Genomics Could Blow Up the Clinical Trial
A novel kind of clinical trial is set to test several new lung cancer drugs based on the molecular profiles of each participating patient’s tumor.
If successful, the trial could help bring cancer-genome-targeted medicines to patients more quickly than has been possible to date. Trials often only test one new drug at a time, and in cases when researchers do use genomic profiling to match a patient to a new treatment, they may struggle to find suitable candidates.
One of the great promises of genomic medicine is that doctors will be able to tailor treatments to an individual patient’s disease. In the case of cancer, patients could be given an effective drug from the get-go based on a tumor’s particular molecular disruptions instead of going through a trial-and-error process to find a drug that works.
But the clinical trials that test new drugs for safety and efficacy—and that move compounds from labs and into patient care—haven’t yet adopted this new paradigm. “Despite the fact that we have genomic characterizations of lung cancer, we have the frustrating situation that we haven’t been able to implement them in clinical trials to develop targeted drugs,” says Vali Papadimitrakopoulou, an oncologist at the MD Anderson Cancer Center in Houston and lead investigator of the trial.
That’s in part due to the costs and unreliability of DNA sequencing technology, she says. But now, with lower cost and more accurate high-speed methods for sequencing, a large coalition of drug companies, academic researchers, federal regulators, and patient advocacy groups is looking to a novel clinical trial setup to speed targeted cancer drugs to patients. The trial, dubbed the “master protocol,” will test several new lung cancer drugs, which will be given to patients individually based on the genomic profile of their tumors. If successful, the new trial setup could bring forward a faster and more efficient way of conducting late-stage patient trials.

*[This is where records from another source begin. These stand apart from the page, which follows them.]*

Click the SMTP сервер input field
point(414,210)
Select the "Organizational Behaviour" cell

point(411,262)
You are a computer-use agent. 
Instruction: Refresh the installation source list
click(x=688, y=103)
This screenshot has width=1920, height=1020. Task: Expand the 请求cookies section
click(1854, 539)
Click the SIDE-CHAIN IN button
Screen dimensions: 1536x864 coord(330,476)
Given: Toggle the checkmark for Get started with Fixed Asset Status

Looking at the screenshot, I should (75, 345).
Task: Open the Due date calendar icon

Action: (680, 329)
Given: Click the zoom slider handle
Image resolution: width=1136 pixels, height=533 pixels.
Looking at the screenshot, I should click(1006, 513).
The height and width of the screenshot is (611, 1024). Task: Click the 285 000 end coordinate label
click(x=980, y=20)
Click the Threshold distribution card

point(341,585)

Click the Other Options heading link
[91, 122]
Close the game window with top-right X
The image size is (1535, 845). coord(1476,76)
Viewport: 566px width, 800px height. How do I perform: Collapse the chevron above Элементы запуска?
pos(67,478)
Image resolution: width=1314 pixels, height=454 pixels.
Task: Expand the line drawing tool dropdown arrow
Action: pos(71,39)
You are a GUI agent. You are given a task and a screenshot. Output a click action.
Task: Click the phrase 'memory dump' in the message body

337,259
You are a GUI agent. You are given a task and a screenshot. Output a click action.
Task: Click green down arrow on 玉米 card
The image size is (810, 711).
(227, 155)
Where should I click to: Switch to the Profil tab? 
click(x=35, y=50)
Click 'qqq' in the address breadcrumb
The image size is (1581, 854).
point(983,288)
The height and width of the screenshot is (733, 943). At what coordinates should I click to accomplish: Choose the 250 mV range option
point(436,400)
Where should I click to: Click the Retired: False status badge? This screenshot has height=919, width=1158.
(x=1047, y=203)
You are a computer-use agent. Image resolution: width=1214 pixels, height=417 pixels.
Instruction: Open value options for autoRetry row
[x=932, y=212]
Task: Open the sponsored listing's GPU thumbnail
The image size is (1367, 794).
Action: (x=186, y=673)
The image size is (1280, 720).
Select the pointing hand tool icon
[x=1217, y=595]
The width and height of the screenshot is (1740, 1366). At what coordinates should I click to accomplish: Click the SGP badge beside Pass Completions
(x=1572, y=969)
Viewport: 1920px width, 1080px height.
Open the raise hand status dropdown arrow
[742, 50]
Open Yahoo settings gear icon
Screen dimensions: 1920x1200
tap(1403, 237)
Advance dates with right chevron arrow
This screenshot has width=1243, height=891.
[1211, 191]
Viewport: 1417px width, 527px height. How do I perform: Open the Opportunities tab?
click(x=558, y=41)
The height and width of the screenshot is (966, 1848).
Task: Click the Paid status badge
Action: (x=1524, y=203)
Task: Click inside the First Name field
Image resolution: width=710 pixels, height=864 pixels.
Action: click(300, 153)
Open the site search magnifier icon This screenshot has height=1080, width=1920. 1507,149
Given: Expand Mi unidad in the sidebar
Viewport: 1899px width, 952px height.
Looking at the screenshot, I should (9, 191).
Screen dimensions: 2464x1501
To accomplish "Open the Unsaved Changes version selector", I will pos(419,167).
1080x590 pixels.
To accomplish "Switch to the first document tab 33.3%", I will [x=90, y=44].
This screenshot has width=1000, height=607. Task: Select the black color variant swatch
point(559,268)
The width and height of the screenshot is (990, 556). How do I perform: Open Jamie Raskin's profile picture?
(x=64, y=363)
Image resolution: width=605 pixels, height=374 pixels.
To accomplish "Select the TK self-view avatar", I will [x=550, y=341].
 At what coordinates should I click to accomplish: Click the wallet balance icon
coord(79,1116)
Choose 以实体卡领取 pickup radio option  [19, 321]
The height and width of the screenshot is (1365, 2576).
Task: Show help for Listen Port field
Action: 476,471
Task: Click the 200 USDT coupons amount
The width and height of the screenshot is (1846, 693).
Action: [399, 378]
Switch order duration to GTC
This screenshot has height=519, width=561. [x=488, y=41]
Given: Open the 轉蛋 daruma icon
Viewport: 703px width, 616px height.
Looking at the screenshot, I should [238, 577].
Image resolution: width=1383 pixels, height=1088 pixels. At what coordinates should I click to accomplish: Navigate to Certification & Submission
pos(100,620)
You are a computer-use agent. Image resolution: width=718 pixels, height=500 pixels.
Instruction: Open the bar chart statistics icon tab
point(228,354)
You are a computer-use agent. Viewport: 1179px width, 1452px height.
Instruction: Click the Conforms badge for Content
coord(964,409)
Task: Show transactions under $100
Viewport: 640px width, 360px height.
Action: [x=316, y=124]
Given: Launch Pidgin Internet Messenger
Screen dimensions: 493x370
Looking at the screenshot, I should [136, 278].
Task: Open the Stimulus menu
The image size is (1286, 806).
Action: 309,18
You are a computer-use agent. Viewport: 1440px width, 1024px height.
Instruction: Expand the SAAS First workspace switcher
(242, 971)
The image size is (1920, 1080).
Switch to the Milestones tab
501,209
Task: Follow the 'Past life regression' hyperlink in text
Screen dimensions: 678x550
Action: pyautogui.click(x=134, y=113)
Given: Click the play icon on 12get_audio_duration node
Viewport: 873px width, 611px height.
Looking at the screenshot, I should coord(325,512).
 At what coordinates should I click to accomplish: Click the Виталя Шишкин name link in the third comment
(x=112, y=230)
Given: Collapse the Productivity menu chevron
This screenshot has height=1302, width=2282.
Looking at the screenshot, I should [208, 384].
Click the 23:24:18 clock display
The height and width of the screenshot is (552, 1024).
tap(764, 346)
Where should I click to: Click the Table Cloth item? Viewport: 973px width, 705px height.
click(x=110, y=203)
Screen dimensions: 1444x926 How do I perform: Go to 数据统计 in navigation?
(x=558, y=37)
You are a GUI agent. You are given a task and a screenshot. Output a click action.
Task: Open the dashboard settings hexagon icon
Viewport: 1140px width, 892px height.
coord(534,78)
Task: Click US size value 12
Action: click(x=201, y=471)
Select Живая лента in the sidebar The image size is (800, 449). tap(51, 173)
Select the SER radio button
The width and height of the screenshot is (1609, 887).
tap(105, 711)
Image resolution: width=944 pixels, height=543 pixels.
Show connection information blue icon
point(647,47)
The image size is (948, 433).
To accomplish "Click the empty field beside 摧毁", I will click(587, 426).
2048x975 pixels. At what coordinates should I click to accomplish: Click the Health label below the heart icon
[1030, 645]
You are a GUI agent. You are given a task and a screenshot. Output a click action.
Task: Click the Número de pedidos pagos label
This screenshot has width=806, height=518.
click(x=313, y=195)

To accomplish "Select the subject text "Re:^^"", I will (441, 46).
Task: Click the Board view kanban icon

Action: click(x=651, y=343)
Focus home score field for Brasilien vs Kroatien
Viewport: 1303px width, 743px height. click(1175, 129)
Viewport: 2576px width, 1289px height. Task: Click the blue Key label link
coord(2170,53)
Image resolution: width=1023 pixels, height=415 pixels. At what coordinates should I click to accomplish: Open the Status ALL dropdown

The trial will focus on compounds designed to treat squamous cell lung cancer. The genomic changes that drive cancers can be wildly different from patient to patient, or even between two patients who have tumors in the same organ. A given molecular abnormality can be rare, which creates a challenge for researchers trying to find patients to participate in a clinical trial of a molecularly targeted drug. If a drug is designed to target a particular molecular abnormality, researchers may have to screen 100 patients to find even two that can join a clinical trial, says Papadimitrakopoulou. “We are trying to offer a trial where patients can participate no matter what their profile looks like,” she says.
To create this more inclusive trial, Papadimitrakopoulou and colleagues identified the most common genomic profiles for squamous cell lung cancer and identified drugs in development that could address each form of the disease. Several drug companies, including Amgen, AstraZeneca, and Pfizer are involved, the first time these players will work together in a late-stage patient test that could end with a new drug approved by the FDA, says Roy Herbst, an oncologist at Yale Cancer Center who is helping lead the trial. Although drug companies have pooled resources to test cancer drugs in the past, they have never worked together to test drugs in such a late-stage setting.
“This is the future way of doing trials in the genomic age,” says Herbst.
Patients who have tumors with genomic profiles that do not match any of the targeted drugs can still receive an experimental treatment—one arm of the trial will test a drug designed to stimulate the immune system to attack cancer.
Last week, the Boston-area cancer genomics company Foundation Medicine announced that it would provide the tumor-screening technology for the trial. Foundation Medicine offers a diagnostic tumor screen for use by doctors treating cancer patients. Doctors send in a biopsied sample of a patient’s tumor, and Foundation Medicine sequences the tumor’s DNA and then reports back any DNA mutations that suggest a certain drug will or won’t work (see “Foundation Medicine: Personalizing Cancer Drugs”).
The master protocol trial is set to start in 2014. Its leaders are already anticipating that the new trial design will be applied to other types of cancer and potentially other types of disease.
“I think [the new approach] will result in drugs being much more quickly approved,” says Herbst.